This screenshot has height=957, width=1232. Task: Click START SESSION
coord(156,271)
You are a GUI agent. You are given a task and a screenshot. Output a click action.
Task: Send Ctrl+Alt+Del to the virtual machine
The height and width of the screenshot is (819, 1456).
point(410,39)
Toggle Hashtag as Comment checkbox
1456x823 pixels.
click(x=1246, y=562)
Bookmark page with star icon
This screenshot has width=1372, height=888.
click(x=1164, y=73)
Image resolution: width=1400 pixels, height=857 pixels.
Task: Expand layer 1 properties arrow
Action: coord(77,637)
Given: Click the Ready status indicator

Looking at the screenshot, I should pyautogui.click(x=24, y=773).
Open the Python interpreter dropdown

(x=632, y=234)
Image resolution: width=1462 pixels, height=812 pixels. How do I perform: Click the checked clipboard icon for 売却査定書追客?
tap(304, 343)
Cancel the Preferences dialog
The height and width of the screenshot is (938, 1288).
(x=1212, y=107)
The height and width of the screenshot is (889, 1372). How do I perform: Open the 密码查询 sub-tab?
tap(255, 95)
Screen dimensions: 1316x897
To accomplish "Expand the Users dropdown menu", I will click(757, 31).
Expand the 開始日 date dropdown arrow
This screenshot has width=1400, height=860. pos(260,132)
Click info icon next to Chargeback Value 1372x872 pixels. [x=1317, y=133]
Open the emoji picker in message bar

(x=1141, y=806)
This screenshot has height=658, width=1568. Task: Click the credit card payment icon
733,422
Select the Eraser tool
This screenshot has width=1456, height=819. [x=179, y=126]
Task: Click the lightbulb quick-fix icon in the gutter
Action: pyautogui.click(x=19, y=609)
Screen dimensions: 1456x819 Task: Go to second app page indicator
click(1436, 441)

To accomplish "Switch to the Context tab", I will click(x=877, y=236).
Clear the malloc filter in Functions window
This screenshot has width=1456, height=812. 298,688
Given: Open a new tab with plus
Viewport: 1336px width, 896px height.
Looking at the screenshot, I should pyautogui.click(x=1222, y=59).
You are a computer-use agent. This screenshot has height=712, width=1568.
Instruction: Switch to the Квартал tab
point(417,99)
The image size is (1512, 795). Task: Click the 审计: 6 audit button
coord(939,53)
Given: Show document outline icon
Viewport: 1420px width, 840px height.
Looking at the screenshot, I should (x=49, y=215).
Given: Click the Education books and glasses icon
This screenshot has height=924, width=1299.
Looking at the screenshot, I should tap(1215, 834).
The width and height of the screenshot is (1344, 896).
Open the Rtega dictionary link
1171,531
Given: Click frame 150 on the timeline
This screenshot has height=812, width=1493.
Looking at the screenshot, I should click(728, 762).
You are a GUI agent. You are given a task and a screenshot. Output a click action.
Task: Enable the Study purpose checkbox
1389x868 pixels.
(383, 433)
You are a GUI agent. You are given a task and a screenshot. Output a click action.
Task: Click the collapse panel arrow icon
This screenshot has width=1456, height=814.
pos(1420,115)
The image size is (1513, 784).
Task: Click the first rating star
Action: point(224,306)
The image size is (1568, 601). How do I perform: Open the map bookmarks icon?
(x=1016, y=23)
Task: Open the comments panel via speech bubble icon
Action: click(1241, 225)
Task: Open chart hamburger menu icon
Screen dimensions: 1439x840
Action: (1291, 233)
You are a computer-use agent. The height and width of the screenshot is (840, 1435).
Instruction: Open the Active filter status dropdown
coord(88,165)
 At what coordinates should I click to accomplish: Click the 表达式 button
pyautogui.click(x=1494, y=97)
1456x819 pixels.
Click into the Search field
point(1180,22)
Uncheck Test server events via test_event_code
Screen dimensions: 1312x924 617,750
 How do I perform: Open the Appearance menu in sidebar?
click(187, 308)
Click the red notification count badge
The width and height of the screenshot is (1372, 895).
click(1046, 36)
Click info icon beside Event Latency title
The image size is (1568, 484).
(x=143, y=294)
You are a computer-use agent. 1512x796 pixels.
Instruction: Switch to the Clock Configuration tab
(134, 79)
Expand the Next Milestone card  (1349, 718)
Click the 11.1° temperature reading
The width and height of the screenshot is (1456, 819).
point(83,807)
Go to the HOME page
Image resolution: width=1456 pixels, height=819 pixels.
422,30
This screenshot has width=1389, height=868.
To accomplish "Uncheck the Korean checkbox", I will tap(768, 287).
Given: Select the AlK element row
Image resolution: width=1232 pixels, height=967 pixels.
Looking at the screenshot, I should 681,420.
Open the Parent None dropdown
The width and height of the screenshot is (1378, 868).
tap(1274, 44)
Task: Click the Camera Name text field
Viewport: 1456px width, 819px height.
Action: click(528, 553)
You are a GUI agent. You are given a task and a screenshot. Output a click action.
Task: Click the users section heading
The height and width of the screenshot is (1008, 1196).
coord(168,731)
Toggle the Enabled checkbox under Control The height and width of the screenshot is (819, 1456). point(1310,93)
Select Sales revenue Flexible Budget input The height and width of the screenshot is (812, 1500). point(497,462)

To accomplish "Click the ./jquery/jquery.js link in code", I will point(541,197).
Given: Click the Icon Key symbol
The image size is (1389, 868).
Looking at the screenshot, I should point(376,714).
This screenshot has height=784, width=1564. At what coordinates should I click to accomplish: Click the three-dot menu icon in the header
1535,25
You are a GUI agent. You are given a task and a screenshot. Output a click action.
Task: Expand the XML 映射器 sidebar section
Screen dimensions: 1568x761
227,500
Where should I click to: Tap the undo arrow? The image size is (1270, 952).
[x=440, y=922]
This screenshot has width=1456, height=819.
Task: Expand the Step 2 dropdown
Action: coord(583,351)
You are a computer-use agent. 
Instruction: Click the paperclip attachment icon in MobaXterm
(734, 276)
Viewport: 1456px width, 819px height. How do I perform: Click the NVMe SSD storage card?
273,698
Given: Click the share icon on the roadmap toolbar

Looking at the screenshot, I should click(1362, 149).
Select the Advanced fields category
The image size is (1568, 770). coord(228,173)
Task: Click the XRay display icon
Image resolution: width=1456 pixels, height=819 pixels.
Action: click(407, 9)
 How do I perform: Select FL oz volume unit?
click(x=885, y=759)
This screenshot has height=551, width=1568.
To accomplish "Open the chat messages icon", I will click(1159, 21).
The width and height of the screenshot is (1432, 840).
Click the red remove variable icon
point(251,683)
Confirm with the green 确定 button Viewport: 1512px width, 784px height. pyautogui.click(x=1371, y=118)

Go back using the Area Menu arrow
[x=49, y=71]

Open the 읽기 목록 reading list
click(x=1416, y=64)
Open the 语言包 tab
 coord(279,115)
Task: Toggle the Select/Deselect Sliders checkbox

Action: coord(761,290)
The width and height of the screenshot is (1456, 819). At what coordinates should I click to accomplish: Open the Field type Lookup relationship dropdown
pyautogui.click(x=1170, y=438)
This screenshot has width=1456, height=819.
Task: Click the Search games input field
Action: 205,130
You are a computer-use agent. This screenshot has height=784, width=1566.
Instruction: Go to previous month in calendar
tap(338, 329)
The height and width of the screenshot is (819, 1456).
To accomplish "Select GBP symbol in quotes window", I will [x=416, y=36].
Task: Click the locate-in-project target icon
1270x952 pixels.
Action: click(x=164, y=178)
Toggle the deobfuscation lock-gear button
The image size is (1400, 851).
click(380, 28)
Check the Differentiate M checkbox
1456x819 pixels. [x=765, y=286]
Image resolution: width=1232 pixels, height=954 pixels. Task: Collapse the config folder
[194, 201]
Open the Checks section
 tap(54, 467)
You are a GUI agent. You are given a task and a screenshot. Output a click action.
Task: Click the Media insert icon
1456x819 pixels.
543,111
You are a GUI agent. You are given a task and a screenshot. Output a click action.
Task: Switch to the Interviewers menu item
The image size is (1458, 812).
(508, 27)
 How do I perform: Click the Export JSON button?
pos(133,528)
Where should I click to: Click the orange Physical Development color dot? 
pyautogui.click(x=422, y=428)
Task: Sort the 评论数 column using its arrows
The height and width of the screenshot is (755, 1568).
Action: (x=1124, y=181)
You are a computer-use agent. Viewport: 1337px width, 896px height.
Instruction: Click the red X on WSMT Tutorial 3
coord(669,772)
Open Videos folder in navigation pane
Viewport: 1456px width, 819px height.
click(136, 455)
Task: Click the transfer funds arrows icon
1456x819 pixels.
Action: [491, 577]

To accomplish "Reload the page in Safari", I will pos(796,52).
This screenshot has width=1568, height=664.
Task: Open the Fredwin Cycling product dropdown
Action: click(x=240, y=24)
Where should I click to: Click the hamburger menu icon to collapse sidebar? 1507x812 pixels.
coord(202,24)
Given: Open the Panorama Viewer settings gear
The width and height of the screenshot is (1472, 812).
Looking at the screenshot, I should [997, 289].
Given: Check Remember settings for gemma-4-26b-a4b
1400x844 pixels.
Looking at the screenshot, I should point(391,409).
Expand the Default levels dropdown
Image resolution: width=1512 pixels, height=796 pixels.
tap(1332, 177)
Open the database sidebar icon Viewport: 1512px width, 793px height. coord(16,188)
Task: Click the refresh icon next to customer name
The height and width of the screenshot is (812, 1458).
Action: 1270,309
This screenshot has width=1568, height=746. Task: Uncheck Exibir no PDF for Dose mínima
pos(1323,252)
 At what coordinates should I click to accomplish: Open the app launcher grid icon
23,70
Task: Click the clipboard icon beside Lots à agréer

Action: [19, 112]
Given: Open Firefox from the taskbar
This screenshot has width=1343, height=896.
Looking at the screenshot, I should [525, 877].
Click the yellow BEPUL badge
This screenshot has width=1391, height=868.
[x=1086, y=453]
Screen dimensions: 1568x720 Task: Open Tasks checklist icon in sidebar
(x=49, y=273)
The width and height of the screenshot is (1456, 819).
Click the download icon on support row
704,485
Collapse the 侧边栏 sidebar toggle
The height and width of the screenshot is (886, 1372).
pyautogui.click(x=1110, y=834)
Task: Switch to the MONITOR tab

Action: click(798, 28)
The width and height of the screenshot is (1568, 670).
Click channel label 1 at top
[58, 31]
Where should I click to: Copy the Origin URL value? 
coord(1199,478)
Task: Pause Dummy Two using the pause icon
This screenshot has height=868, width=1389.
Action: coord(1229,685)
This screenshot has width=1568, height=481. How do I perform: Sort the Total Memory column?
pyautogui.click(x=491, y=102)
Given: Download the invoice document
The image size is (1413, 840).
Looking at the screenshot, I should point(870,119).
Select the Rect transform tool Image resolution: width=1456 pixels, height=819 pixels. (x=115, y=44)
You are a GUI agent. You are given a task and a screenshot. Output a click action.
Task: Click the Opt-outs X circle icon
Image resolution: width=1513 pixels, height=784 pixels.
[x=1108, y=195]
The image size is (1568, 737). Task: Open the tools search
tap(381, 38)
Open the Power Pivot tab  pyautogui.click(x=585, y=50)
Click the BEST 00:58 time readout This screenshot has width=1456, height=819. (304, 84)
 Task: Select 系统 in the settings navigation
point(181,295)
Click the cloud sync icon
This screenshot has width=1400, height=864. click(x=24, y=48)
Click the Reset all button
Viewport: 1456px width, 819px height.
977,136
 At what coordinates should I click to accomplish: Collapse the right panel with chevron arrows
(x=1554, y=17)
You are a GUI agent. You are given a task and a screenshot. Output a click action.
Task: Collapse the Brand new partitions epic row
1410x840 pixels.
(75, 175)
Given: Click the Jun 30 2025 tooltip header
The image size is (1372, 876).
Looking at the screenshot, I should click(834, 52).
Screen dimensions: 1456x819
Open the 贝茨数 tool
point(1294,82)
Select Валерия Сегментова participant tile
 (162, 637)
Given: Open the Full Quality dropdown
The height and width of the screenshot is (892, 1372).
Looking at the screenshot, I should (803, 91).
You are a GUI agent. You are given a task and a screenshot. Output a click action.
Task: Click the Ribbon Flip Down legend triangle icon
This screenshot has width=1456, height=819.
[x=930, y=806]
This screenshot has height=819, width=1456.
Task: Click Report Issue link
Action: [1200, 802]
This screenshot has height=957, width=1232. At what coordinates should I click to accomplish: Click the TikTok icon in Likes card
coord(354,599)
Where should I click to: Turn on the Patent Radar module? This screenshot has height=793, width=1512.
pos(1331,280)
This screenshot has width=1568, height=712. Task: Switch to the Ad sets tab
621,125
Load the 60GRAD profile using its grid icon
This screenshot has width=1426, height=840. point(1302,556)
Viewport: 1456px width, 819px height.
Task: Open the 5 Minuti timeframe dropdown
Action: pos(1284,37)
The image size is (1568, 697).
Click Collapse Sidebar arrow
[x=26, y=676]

+---+

▶ WHAT IS EXPECTED
Restate word for word the entries above from the line with "Given: Check Remember" through the line with "Task: Pause Dummy Two using the pause icon", inclusive, leaving out everything else.

▶ SOLVED PROBLEM
Given: Check Remember settings for gemma-4-26b-a4b
1400x844 pixels.
Looking at the screenshot, I should point(391,409).
Expand the Default levels dropdown
Image resolution: width=1512 pixels, height=796 pixels.
tap(1332, 177)
Open the database sidebar icon Viewport: 1512px width, 793px height. coord(16,188)
Task: Click the refresh icon next to customer name
The height and width of the screenshot is (812, 1458).
Action: 1270,309
This screenshot has width=1568, height=746. Task: Uncheck Exibir no PDF for Dose mínima
pos(1323,252)
 At what coordinates should I click to accomplish: Open the app launcher grid icon
23,70
Task: Click the clipboard icon beside Lots à agréer

Action: [19, 112]
Given: Open Firefox from the taskbar
This screenshot has width=1343, height=896.
Looking at the screenshot, I should [525, 877].
Click the yellow BEPUL badge
This screenshot has width=1391, height=868.
[x=1086, y=453]
Screen dimensions: 1568x720 Task: Open Tasks checklist icon in sidebar
(x=49, y=273)
The width and height of the screenshot is (1456, 819).
Click the download icon on support row
704,485
Collapse the 侧边栏 sidebar toggle
The height and width of the screenshot is (886, 1372).
pyautogui.click(x=1110, y=834)
Task: Switch to the MONITOR tab

Action: click(798, 28)
The width and height of the screenshot is (1568, 670).
Click channel label 1 at top
[58, 31]
Where should I click to: Copy the Origin URL value? 
coord(1199,478)
Task: Pause Dummy Two using the pause icon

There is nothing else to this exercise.